When a mistrial is declared without a defendant’s consent, this Court has long used the manifest necessity test to determine whether a defendant has been subsequently subjected to double jeopardy. McClendon U. State, 1988 OK CR 186, 94, 761 P.2d 895. In that vein, this Court has observed manifest necessity may arise from various causes or circumstances; but the circumstances must be forceful and compelling, and must be in the nature of a cause or emergency over which neither the court nor the attorneys had control, or which could not have been averted by diligence and care. Sussman v. District Court of Oklahoma County, 1969 OK CR 185, T 40, 455 P.2d 724.
Because we must determine whether the trial court’s declaration of a mistrial in this case was supported by manifest necessity, a detailed recitation of the pertinent facts is necessary. Petitioners are charged with three counts of Murder in the First Degree and one count of Shooting with Intent to Kill for their alleged participation as accessories with five other males. On September 13, 1999, a jury trial commenced before the Honorable Jerry D. Bass. On September 21, 1999, the jury was impaneled and sworn and evidence was presented by the State’s first witness, Johnnie W. Loudermilk. On September 22, 1999, Judge Bass declared a mistrial after cross-examination of Loudermilk by Garvin Isaacs, counsel for Petitioner Dean. On September 23, 1999, Petitioners filed joint Motions to Dismiss the Fourth Amended Information based on double jeopardy grounds which were denied by the trial court. After that ruling, the aforementioned writs were filed in this Court.
Upon the commencement of the evidentiary portion of trial, the State called Loudermilk to the witness stand. Loudermilk, who had been an Oklahoma City Police Officer at the time of the alleged crimes, testified about his activities in responding to a disturbance call regarding a fight outside a nightclub in Northeast Oklahoma City. Shortly after arriving at the scene, Loudermilk heard gunfire erupt in a crowd gathered outside the club.

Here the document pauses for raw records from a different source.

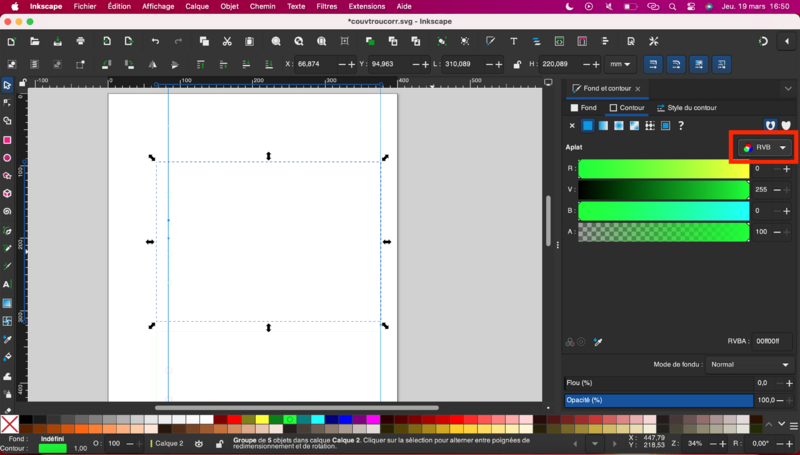This screenshot has height=455, width=800.
Task: Select the text tool in toolbox
Action: coord(7,285)
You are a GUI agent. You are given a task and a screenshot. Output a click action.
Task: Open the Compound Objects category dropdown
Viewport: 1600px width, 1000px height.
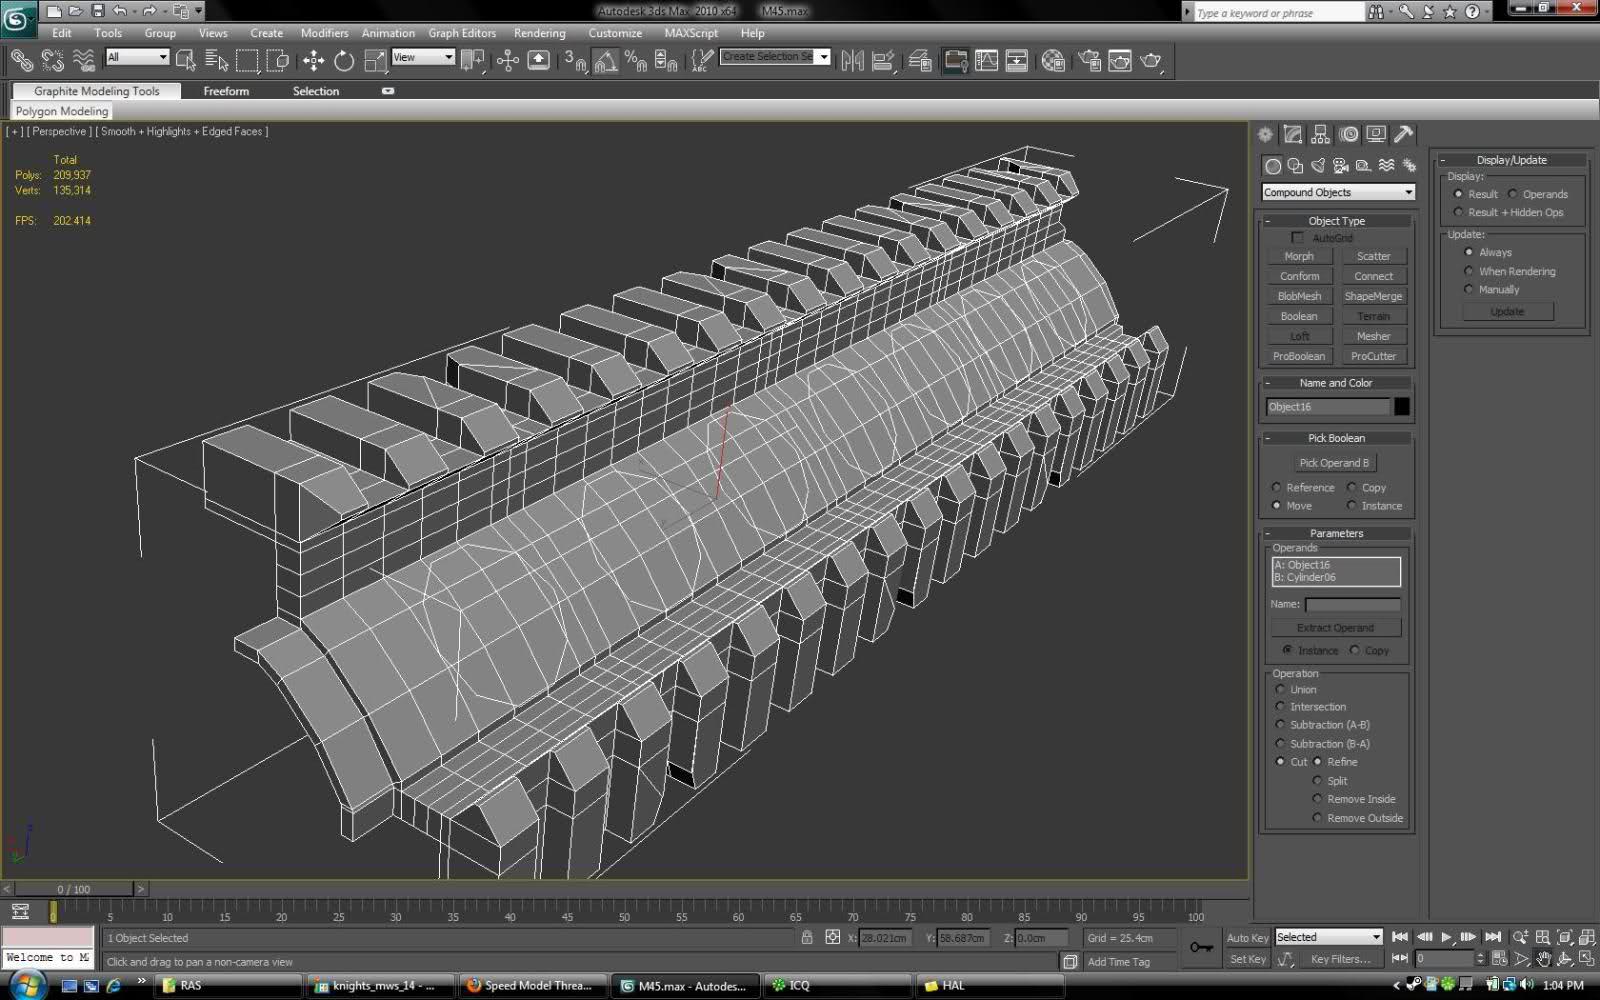click(1338, 192)
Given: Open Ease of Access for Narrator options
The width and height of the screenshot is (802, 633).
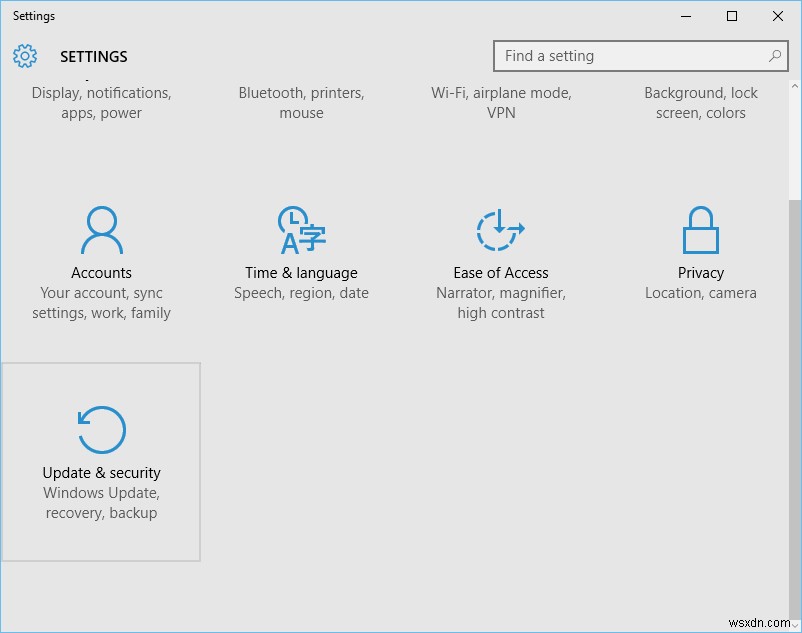Looking at the screenshot, I should [x=500, y=272].
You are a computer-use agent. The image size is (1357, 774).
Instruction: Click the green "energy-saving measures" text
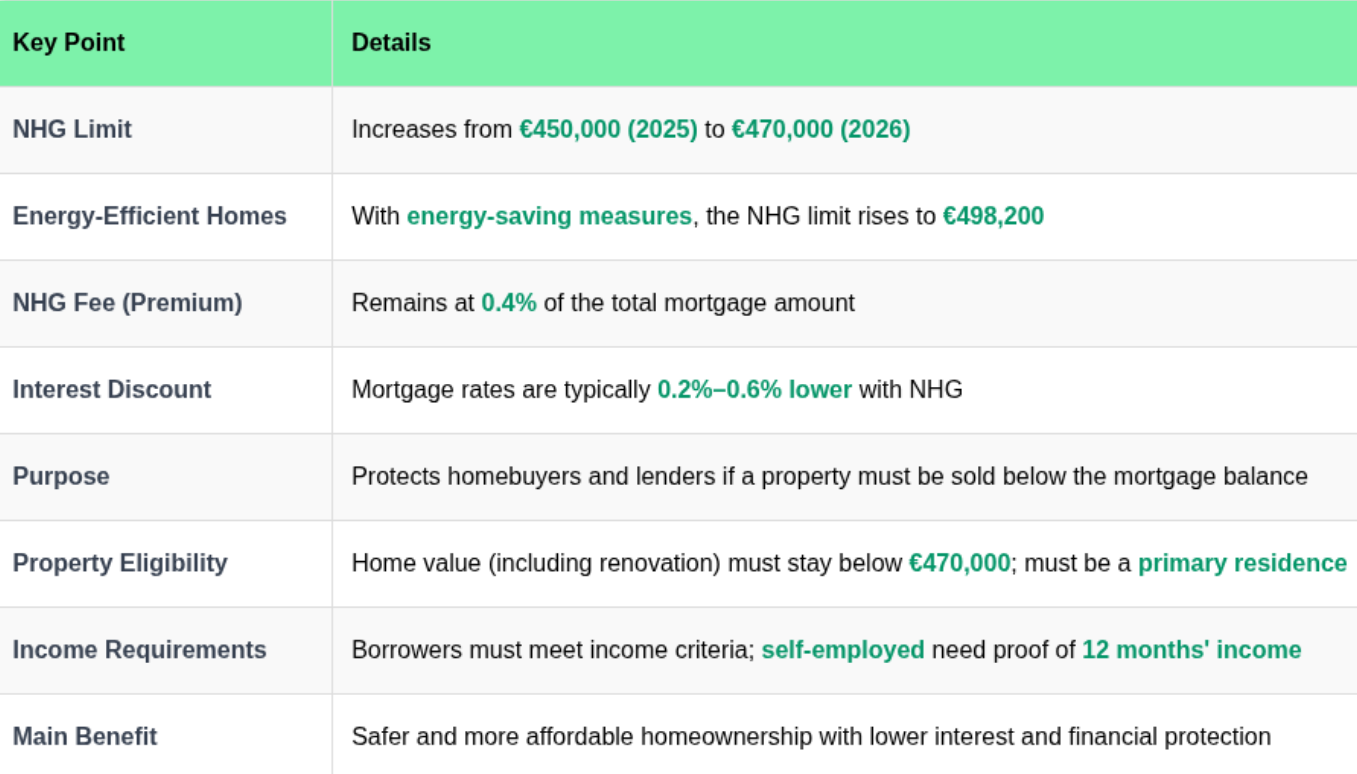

Loudermilk admitted he had not seen a gunman and did not know where the gunfire had come from. However, as Loudermilk approached the crowd, he observed a man squatting down next to a tan colored car. He then observed the same man raise over the edge of the car, fire a shot from an automatic handgun toward the victims’ car, and then duck back down beside the car. Loudermilk saw the man do this four times, after which, the man tossed the handgun into the tan car. At that point, Loudermilk approached the vehicle and ordered the man to the ground. Loudermilk identified that man as Petitioner Dean. Loudermilk did not identify or give any testimony regarding Petitioner Rogers.
The State passed the witness and Isaacs began his cross-examination. During the latter course of the cross-examination, Isaacs inquired whether Loudermilk had worked closely with Lou Keel of the District Attorney’s Office. Loudermilk replied that Keel had previously been the Assistant District Attorney in charge of prosecuting this case and he had reported to Keel when he came to court for the preliminary hearing. Loudermilk also stated he had met with Keel prior to testifying at the preliminary hearing. Isaacs then inquired whether it was true Keel had declined to file rape charges against Loudermilk. The State immediately objected to the question, which was sustained by the trial court. Loudermilk did not answer the question.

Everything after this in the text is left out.